Il importe de préciser que le rite du Ndjobi ne se substitue pas au rite traditionnel mais qu’il lui est complémentaire. Le Ndjobi participe, comme d’autres structures du système Mbéti, à accroître la capacité productive de l’homme sans être tributaire des objets maléfiques et des pratiques sorcellaires. Car l’usage de ces objets maléfiques et de ces pratiques sorcellaires institue une sorte de principe de la substitution de responsabilité, en cas de défaillance de l’homme, vers ces objets magiques. Ainsi l’homme n’étant pas responsable de ses mauvaises performances, peut-il apporter des changements dans l’organisation de son travail ? Est-ce que ce travail de socialisation entrepris par les Mvandé a-t-il modifié le comportement des Mbéti à l’égard des objets maléfiques ; a-t-il réellement accru la production agricole dans le pays ? Il est difficile de répondre à ces interrogations par l’affirmitive ou par la négative dans la mesure où il n’existe plus d’élément fiable pour estimer l’augmentation ou la baisse de la production agricole depuis la disparition de l’O.N.C.P.A124 et l’abandon de ces cultures au profit d’autres produits. Or ceux-ci les n’ont qu’un relatif impact financier.

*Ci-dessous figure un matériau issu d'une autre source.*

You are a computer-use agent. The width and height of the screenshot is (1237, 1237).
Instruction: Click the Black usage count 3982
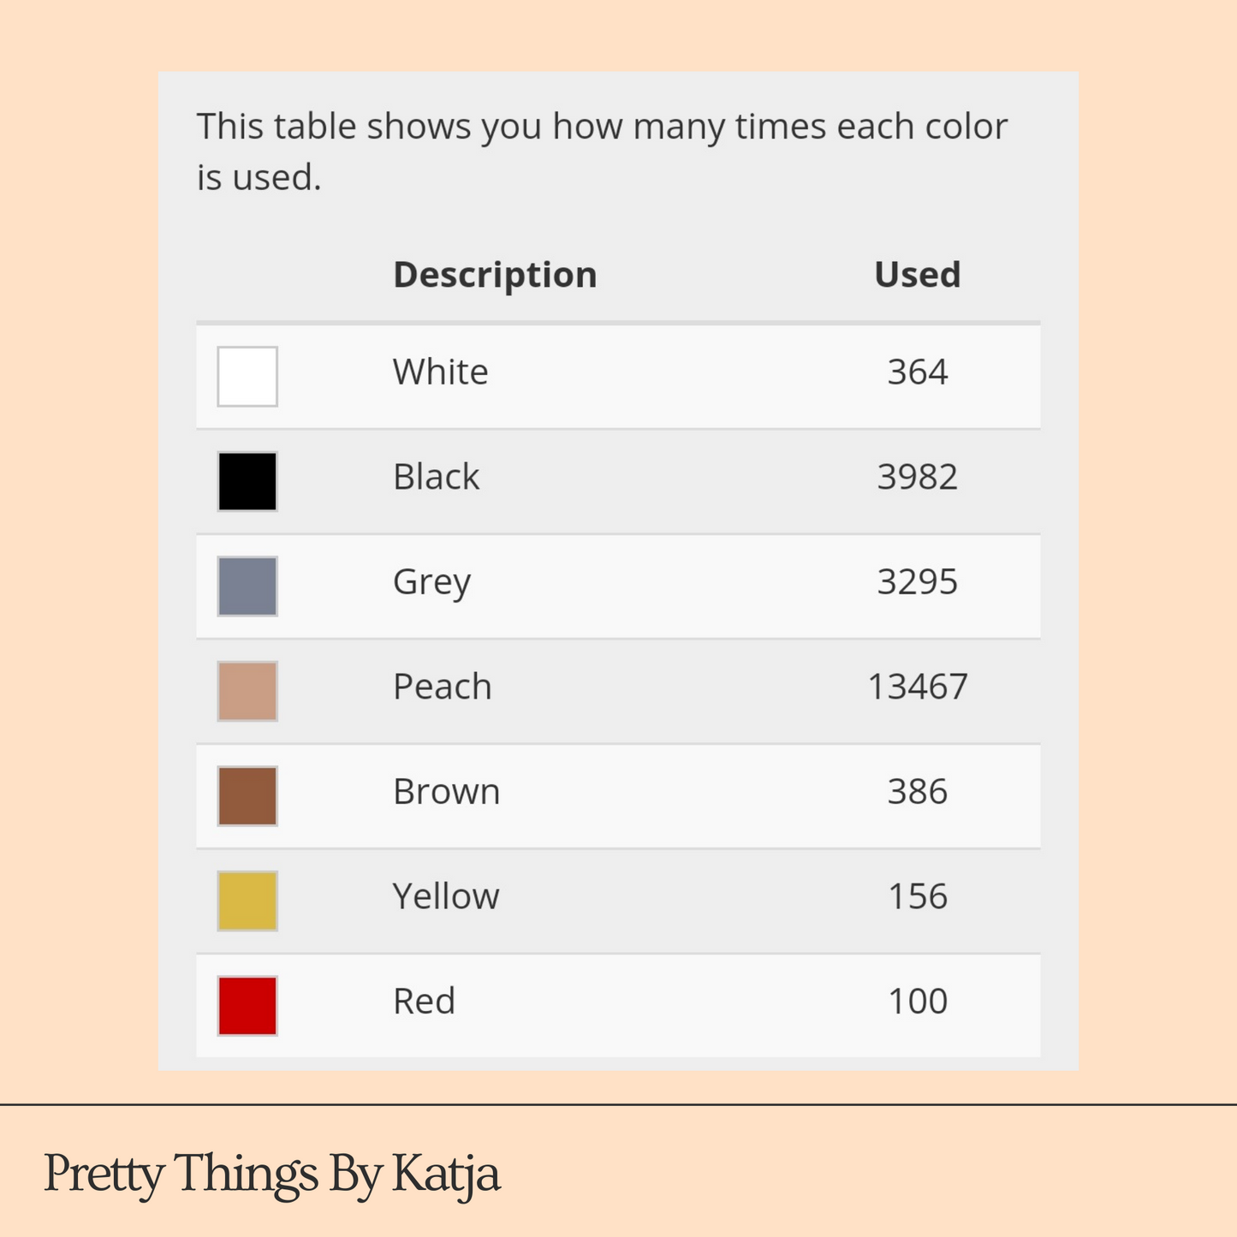(918, 477)
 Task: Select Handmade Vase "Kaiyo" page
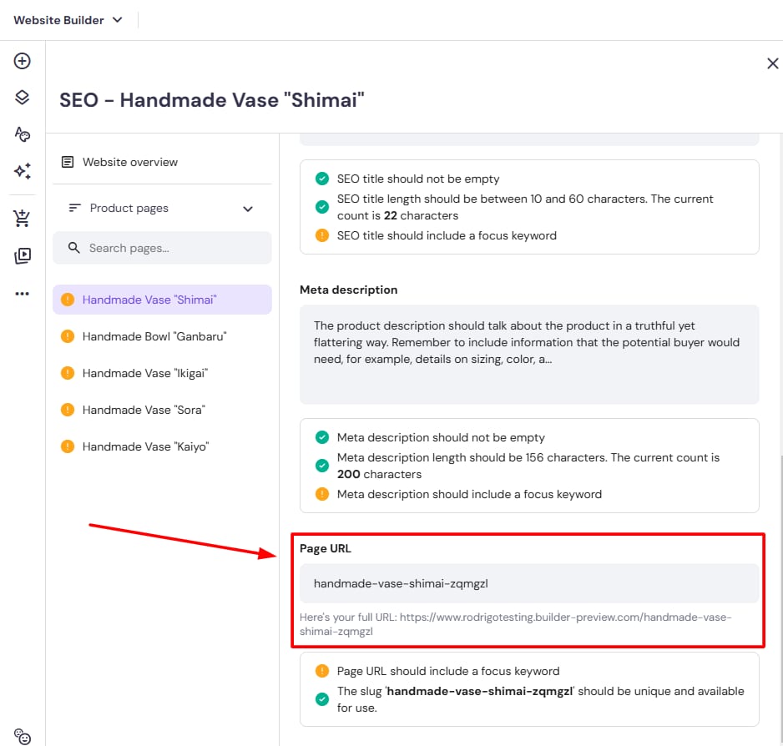[145, 446]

Néanmoins, on observe une certaine volonté des jeunes Mbéti d’entreprendre des expériences dans des domaines comme le commerce.

Notes
122.

J’ai observé ce phènomène vers la fin des années 70. Il a pris une ampleur impressionnante dans les années 80. Et les morts suspectes de certains hommes politiques et des hauts fonctionnaires dans les années 80 a accru cette psychose.

123.

Mbomo ou Koboli Kombomo désigne la potion magique inoculée dans le letemba lors de l’initiation.

124.

Office national de commercialisation des produits agricoles qui était chargé d’acheter le café, le riz, le cacao... auprès des paysans congolais.